Last September, we discussed how Ralph Lauren had hired its first plus-sized model, Robyn Lawley. Although I suspect that some of you may have forgotten who she is already since the “bigger” models don’t receive nearly as much consistent attention as their “smaller” counterparts. Of course, Robyn isn’t truly plus-sized by everyday, human standards but by fashion industry-dictated ones. She’s 6’2″ and a size 12 and is one of the busiest models for her agency, Milk Management. If none of this rings a bell, then here’s an easy way to get to know and love Robyn Lawley: She has a Tumblr blog, RobynLawleyEats, that is strictly made up of photos of her scrumptuous-looking meals. She’s also got a cookbook on the way, a (true) plus-sized swimsuit line (for women up to size 24) and has graced the covers of several magazines, including Italian Vogue.
Yet Robyn isn’t content to be something of a pioneer in the contemporary modelling world. Now she’s talking about how she doesn’t want to be spoken of as a “figurehead” if that means people are putting curvy women ahead of skinny ones. She argues that all body types should be celebrated, and body shaming of all types should be obliterated. Here are some excerpts from Robyn’s interview with The Guardian:
On her weight struggles: “I tried to be a straight model for a while. But I’d arrive at castings, aged 19, and it would be immediately obvious that I was much bigger than the other girls and wasn’t going to get the job.” Like many aspiring models, she managed to battle her way down to a size 6-8 (a dubious goal for someone who is 6ft 2in), but found maintaining this weight a miserable and ultimately futile endeavour. One day, an art director recommended an agency specialising in larger models (anything over a size 10), and “they believed in me straight away.”
“Plus-sized” models are not enough: “I feel terrible for the size 22s, 24s, who never see a woman in the public eye who represents their size, or modelling the clothes they’re being asked to buy. I hate it, but I have to remind myself that this is a start. I’m helping in a small way to move things on.”
The fashion industry is clueless: In June 2011, Lawley, Tara Lynn and Candice Huffine became the first plus-sized models to appear on the cover of [Italian] Vogue. They wore designer lingerie and $30,000 Gucci and Dior dresses that “had to be cut up on the day because none of them fitted us. No one there had ever worked with anyone even close to our size before. No one knew what to do with us.”
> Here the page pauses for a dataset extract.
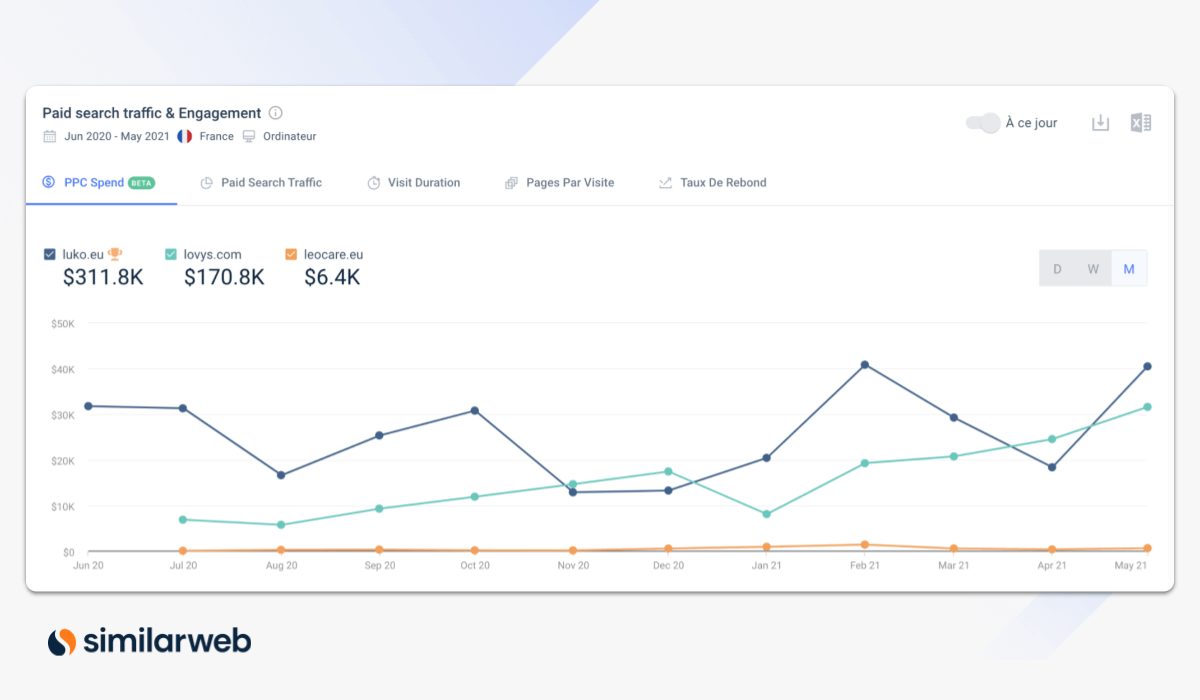The width and height of the screenshot is (1200, 700).
Task: Select the PPC Spend dollar icon
Action: point(48,182)
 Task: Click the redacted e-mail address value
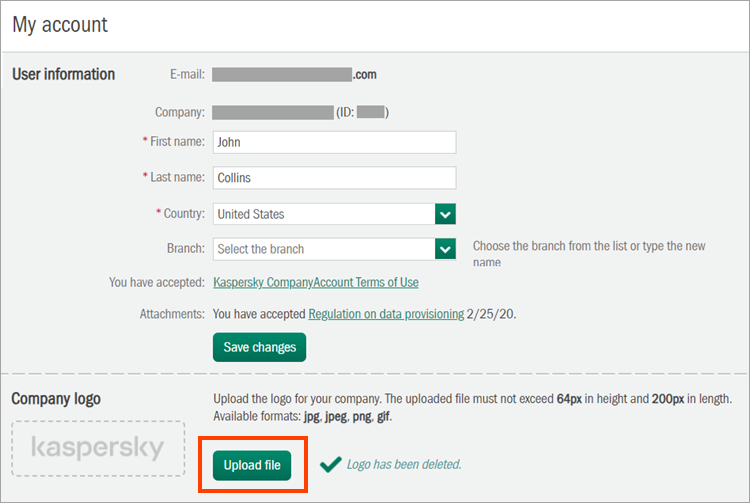click(294, 74)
Growing up in Australia: “I love my country, but I come from a suburb that’s nowhere special in western Sydney.” Her father is a fireman; her mother helps out at a centre for disabled people. “I’ve always worked, from the age of 13, because I was desperate to earn my own money. Seeing how little my dad was paid for what is a hero’s job made me want more from life. My parents encouraged that, totally.” She finished high school and went to live in France, without a word of French under her belt. Seduced by the cuisine, she gained “loads of weight” fast.
Curves aren’t the only way to go: Lawley finds the “real women have curves” brigade patronising and unhelpful. “People use me as a figurehead, and to me that misses the point and is blatantly offensive to thin women — my sister, for one. Curves don’t epitomise a woman. Saying, ‘Skinny is ugly’ should be no more acceptable than saying fat is. I find all this stuff a very controlling and effective way of making women obsess over their weight, instead of exploiting their more important attributes, such as intellect, strength and power. We could be getting angry about unequal pay and unequal opportunities, but we’re too busy being told we’re not thin enough or curvy enough. We’re holding ourselves back.”
Variety is key: “Look at fashion shows. We need a range of ages and ethnicities. There are just very thin, white, 16-year-old girls on the catwalk and that has to change.” In a very literal demonstration of the higher value society puts on slim women, Lawley has often discovered that she is earning much less than the “straight-sized” girl on the same job. “There’s a sense of, ‘Oh, she won’t expect as much money.’ I am not accepting that.”
On body image for young girls: “I’ve seen the magazines, the TV shows, the celebrity articles, the same as everyone else. I’m not immune just because I’m a model. And I know they have a devastating effect on young girls. Don’t use the words fat, skinny or diet. Tell your daughter constantly that you love her body the way it is.”
[From The Guardian]
You know what? Robyn might be “just a model,” but she seems like an intelligent and extremely well-spoken woman as well. She is absolutely correct about the equal-opportunity offensiveness of both the fashion industry and the “real women have curves” crowds. I honestly don’t know if the latter group realizes how upsetting their comments can be to those women who aren’t curvy, or if they realize what they’re saying and just don’t mind offending people who happen to be skinny because — let’s face it — society as a whole is kinder to thin people. Either way, this isn’t an argument that will be solved anytime soon, but it sure would be nice if any type of body shaming came to an eventual end.